How I decide which students to take for projects

Certain projects that I offer often have multiple students coming to inquire about them. How do I (and possibly others) decide which to choose? Here are some criteria:

  1. Your availability: This is a primary concern for me. Are you going to be around during the summer? Are you planning to go overseas for a semester? How much coursework do you have left to do in the final year? The more time you have available to HYP, the higher the likelihood you can do something substantial. Certain project require a substantial time commitment in terms of learning the necessary prerequisites.
  2. Previous research work: If you are part of the USP or special programme, or have done a UROP, you’ll be more experienced with how to do research. Coming up with a suitably structured problem and hypotheses is difficult, writing a thesis for the first time is difficult; so the more experience you have here the easier it will be for you.

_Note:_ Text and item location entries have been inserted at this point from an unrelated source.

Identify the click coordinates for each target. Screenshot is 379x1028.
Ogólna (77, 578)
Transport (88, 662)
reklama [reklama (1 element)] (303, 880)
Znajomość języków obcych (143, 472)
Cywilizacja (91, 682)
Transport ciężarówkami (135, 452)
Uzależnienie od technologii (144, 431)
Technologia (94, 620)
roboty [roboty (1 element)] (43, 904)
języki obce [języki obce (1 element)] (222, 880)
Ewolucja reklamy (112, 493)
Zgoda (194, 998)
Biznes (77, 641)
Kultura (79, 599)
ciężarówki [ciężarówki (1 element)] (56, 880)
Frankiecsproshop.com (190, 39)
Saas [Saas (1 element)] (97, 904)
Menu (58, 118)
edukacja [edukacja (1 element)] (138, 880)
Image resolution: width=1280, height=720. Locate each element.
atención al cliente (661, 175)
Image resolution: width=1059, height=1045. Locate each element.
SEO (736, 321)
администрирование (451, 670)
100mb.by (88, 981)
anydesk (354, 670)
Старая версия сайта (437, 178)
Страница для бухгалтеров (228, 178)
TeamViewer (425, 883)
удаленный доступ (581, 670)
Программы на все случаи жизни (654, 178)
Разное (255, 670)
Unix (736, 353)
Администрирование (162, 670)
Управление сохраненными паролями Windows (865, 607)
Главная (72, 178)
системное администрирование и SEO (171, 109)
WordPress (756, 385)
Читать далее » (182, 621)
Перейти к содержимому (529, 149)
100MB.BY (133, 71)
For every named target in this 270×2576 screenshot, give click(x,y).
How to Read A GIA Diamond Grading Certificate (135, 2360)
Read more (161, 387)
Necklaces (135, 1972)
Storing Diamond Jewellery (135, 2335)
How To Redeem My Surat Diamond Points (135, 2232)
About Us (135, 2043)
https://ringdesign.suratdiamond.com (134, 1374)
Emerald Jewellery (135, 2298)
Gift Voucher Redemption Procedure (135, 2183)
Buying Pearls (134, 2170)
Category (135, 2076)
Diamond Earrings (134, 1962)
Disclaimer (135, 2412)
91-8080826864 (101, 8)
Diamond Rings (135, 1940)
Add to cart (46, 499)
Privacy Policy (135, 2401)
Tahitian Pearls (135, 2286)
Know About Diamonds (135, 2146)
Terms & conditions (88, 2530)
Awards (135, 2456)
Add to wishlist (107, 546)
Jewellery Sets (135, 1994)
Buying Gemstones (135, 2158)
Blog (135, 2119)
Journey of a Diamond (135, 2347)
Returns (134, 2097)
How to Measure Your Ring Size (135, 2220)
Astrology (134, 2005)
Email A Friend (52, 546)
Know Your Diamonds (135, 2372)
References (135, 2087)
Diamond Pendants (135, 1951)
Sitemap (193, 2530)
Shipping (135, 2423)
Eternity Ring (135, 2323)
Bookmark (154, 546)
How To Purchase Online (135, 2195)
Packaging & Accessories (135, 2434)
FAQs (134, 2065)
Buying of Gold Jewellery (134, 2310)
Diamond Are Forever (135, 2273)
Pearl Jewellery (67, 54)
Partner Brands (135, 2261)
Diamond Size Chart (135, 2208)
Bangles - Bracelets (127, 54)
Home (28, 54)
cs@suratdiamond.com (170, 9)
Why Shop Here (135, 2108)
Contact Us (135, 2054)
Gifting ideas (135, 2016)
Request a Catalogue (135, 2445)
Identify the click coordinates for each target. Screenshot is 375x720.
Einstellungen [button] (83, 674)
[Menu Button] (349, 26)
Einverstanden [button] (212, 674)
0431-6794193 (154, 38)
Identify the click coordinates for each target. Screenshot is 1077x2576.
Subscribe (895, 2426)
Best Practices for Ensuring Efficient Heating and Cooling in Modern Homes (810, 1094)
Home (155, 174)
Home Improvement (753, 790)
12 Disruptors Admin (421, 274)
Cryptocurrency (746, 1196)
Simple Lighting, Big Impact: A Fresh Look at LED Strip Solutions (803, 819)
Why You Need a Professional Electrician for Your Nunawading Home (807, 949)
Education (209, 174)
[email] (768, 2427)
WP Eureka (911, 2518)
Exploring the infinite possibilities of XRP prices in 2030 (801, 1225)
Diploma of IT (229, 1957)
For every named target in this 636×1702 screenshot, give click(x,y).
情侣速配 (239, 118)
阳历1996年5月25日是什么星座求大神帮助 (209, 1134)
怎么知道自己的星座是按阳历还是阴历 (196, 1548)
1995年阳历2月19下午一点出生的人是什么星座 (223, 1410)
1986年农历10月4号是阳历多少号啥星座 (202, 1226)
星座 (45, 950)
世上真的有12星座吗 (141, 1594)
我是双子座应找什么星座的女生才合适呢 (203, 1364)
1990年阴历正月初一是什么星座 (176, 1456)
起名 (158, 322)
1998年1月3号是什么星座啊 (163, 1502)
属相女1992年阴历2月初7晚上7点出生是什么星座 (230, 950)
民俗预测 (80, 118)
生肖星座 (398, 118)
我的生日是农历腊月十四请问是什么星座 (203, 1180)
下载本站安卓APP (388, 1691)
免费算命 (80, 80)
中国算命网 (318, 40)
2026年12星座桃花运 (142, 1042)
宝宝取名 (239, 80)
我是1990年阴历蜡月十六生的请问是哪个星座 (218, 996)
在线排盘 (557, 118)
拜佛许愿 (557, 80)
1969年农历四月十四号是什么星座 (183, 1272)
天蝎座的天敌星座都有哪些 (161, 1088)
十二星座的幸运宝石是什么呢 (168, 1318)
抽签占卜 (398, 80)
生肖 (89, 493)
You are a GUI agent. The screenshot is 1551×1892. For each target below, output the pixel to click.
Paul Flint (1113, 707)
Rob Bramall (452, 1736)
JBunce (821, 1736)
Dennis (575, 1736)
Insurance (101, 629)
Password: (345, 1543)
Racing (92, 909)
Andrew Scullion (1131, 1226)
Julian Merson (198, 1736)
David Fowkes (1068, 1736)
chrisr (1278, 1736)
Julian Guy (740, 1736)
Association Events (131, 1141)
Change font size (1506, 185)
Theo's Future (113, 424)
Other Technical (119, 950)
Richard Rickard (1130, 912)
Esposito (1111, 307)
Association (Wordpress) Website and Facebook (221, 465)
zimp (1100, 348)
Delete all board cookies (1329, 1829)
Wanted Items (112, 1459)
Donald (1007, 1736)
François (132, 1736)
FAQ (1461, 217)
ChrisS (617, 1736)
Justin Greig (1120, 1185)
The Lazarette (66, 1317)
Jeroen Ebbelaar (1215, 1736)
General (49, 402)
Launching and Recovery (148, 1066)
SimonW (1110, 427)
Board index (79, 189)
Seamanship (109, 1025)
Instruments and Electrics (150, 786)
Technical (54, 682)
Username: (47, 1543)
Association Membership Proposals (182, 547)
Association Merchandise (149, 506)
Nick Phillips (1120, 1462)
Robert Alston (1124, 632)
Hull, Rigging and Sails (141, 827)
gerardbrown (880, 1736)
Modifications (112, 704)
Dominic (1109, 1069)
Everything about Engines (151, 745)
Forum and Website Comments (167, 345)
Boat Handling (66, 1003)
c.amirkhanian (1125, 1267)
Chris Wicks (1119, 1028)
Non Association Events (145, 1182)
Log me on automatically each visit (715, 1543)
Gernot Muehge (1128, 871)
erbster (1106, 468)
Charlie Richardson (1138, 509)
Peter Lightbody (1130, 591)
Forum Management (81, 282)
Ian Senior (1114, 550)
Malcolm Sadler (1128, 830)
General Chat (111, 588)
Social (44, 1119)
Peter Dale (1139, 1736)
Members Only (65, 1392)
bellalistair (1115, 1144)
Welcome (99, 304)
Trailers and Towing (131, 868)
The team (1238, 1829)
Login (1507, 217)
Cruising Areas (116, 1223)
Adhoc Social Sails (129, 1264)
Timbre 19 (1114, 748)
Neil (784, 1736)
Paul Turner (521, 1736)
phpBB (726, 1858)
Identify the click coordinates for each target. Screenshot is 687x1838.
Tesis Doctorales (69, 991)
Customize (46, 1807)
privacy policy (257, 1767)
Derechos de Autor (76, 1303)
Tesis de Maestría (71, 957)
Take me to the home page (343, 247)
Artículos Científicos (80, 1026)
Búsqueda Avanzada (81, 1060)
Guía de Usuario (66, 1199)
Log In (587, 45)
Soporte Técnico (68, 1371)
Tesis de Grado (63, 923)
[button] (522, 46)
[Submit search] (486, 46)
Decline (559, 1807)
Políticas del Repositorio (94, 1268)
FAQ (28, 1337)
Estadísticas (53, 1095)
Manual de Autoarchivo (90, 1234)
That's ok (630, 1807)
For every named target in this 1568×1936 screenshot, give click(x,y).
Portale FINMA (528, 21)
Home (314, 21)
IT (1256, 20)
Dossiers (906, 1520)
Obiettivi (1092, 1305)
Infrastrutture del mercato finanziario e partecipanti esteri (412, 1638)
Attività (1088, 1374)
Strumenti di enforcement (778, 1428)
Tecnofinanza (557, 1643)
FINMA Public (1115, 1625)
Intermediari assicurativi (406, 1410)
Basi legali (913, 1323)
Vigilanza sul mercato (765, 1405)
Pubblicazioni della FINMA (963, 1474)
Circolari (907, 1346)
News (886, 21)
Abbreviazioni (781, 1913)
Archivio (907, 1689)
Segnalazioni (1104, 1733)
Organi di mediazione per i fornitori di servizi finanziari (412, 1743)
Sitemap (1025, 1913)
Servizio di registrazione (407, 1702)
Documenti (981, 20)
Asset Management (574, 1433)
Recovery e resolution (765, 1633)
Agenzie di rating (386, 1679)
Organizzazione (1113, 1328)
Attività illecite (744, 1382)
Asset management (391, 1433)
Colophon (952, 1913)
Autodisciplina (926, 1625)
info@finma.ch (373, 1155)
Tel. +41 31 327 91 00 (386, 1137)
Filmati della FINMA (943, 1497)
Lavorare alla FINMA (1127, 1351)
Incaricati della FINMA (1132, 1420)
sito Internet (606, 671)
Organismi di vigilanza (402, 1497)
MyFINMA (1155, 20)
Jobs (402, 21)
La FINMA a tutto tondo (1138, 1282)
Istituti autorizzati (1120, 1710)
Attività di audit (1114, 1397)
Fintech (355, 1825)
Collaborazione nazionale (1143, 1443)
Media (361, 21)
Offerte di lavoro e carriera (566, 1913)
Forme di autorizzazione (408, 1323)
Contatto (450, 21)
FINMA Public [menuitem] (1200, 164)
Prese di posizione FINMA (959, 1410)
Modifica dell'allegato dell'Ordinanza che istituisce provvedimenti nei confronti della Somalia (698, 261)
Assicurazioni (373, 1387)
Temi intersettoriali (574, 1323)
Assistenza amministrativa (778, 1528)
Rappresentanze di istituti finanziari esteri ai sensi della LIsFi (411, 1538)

  3. Requisite knowledge: For certain projects, you will be required to know some prerequisite knowledge. Practically all my projects require familiarity with CS 3243 Foundations of Artificial Intelligence.
  4. Initiative and personality: This I can only determine in the interviews. It’s a two way street: you’ll want to interview with various potential supervisors to see whom you feel most comfortable with.
  5. CAP: This doesn’t tell me about your research ability but it helps me ascertain how much time you need to spend on coursework. The higher, the less time I will have to worry about your coursework, and thus the more availability you’ll have for project work (see point #1).